Task goal: Look through the data below for the line with "The image size is (1176, 1020)." and the line with "Click the ID column header", then output those two and all lines in between, exactly as written.
::::::::
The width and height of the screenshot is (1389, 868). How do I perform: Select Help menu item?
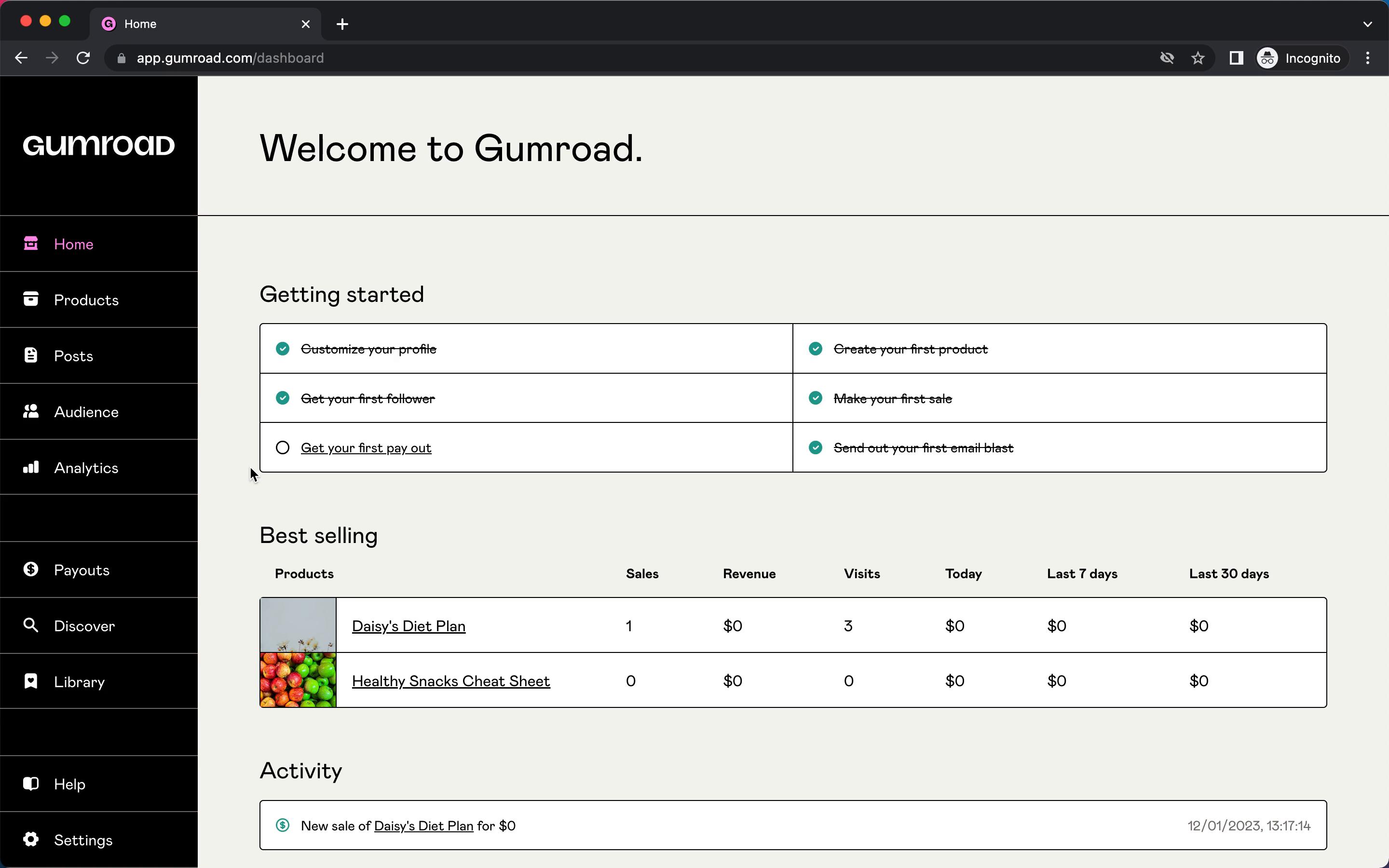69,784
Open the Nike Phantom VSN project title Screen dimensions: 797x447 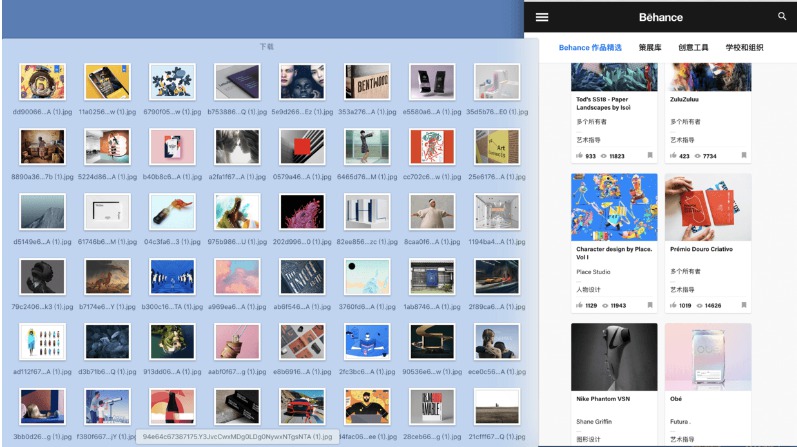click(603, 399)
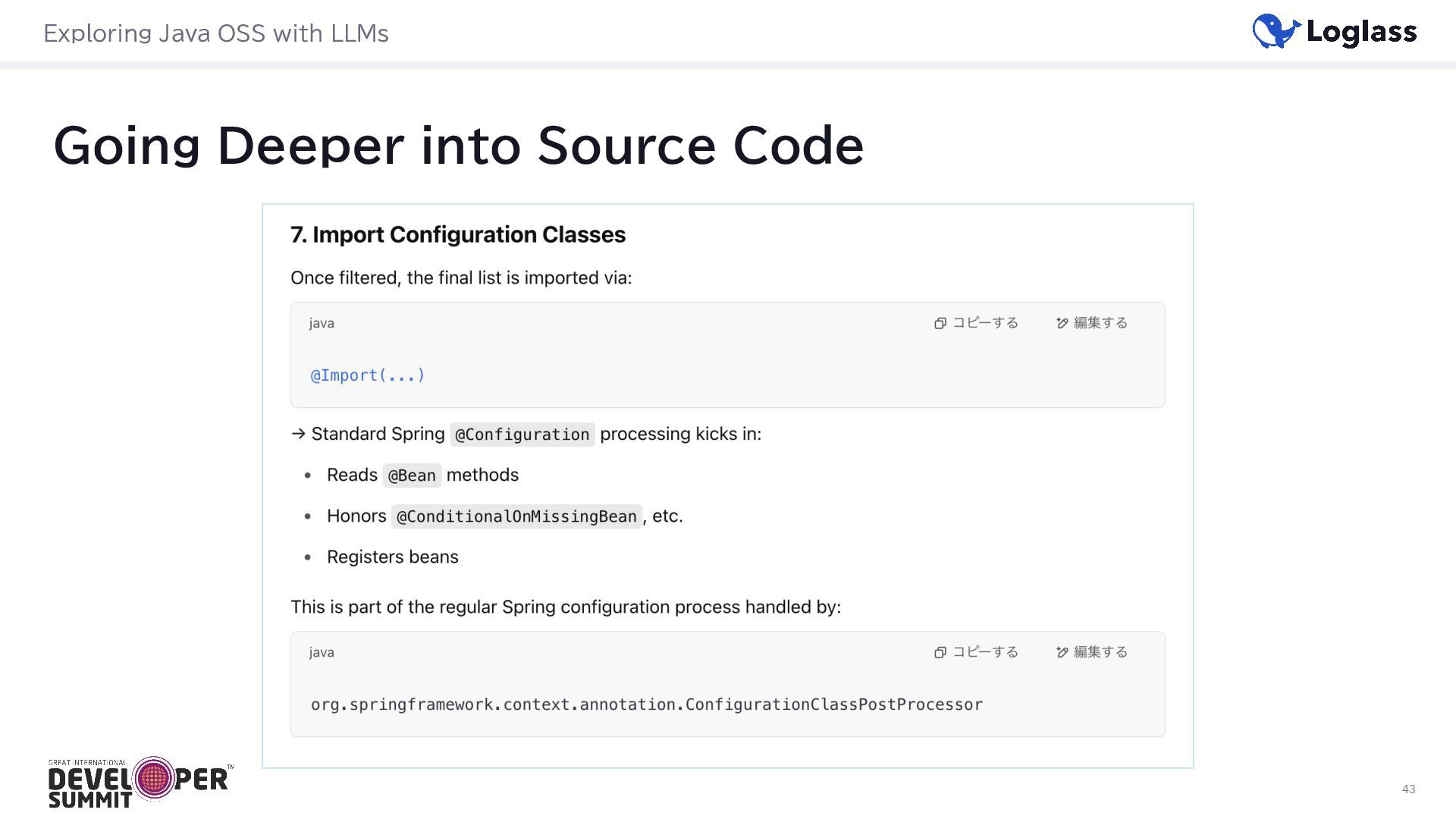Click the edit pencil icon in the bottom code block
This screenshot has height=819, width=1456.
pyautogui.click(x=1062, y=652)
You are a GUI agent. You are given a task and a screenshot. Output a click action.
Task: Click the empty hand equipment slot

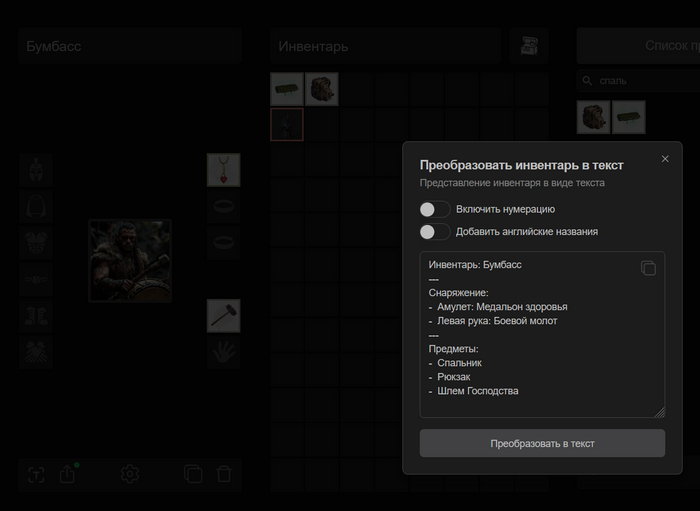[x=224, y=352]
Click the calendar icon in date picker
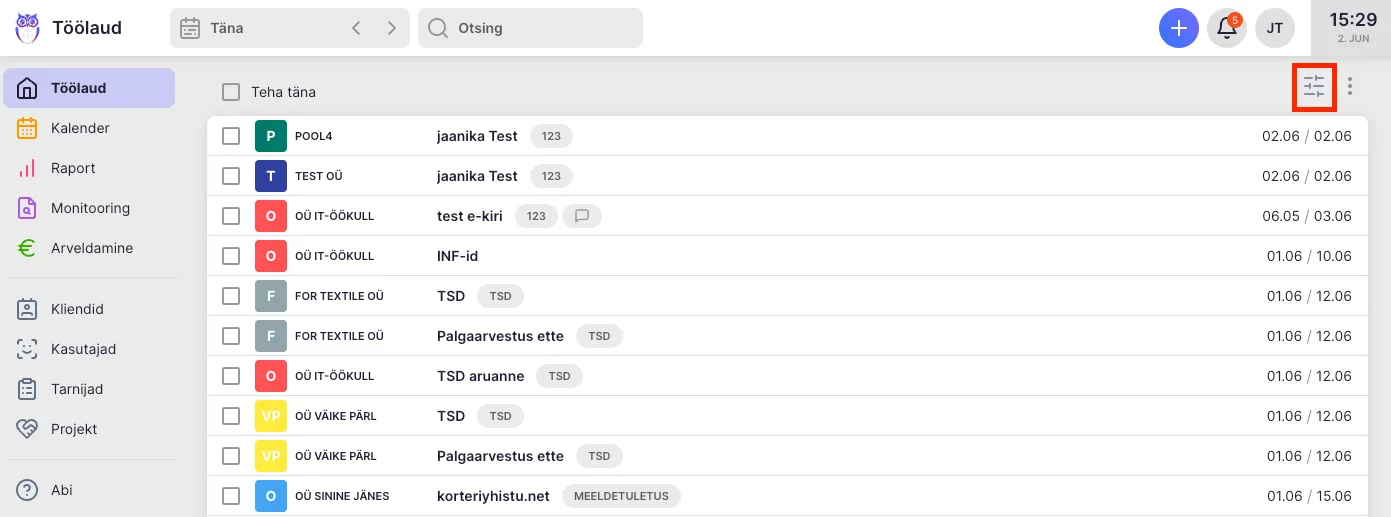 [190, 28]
::::::::
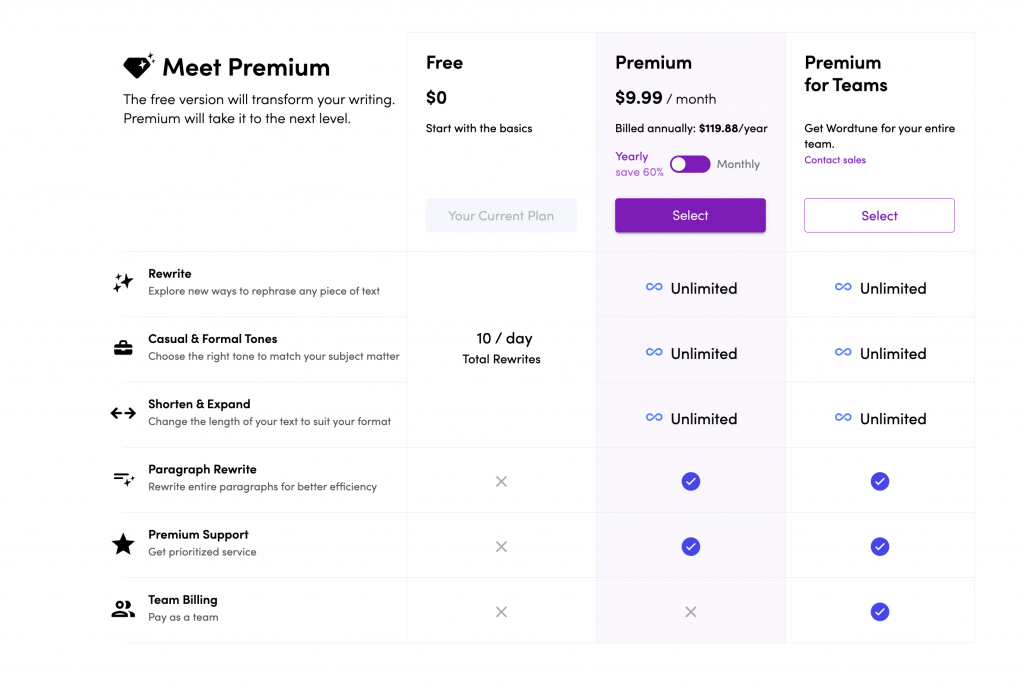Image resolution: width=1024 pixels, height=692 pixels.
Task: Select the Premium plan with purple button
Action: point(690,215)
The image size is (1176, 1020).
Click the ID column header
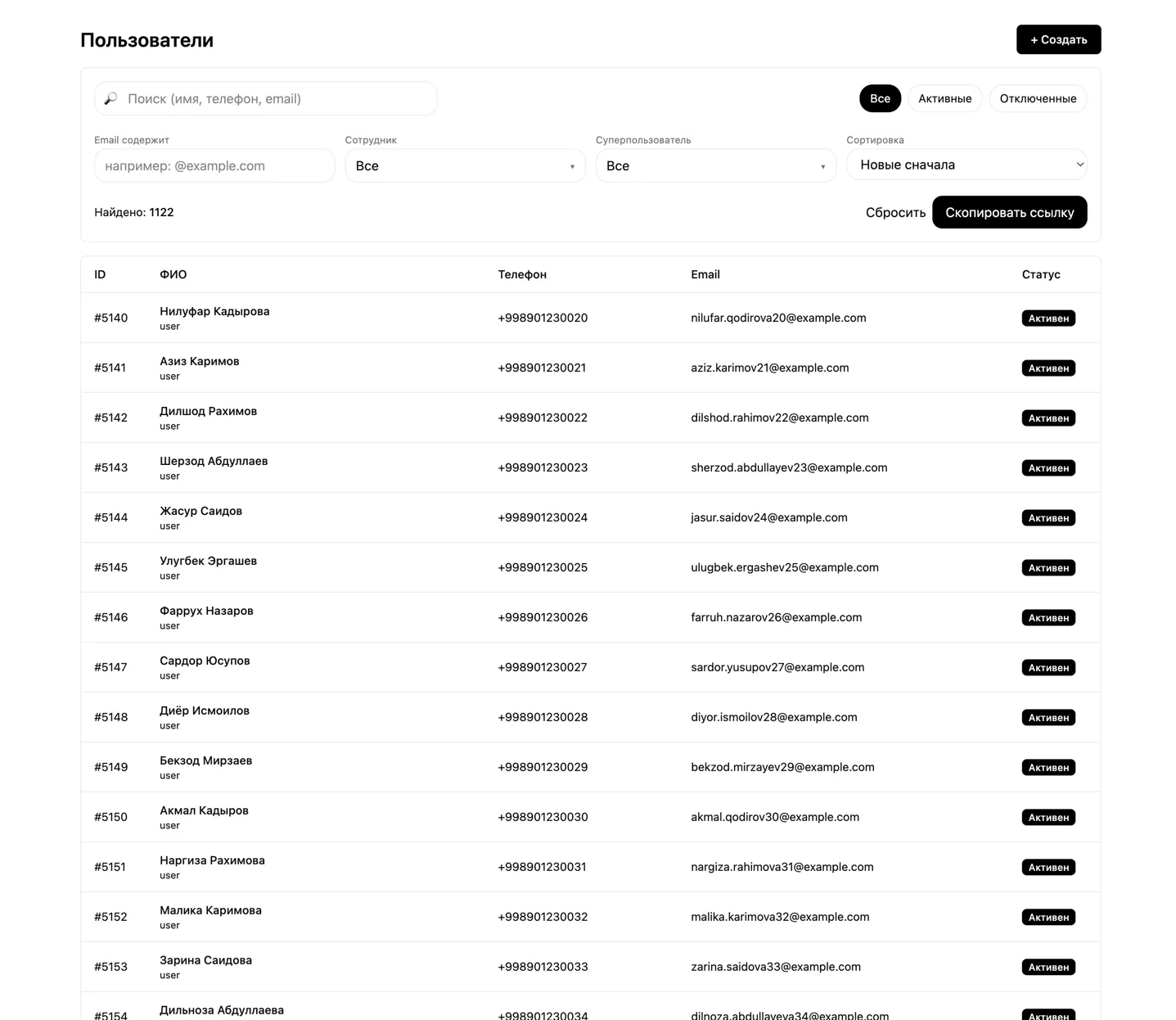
::::::::
Your solution:
The image size is (1176, 1020).
Click the ID column header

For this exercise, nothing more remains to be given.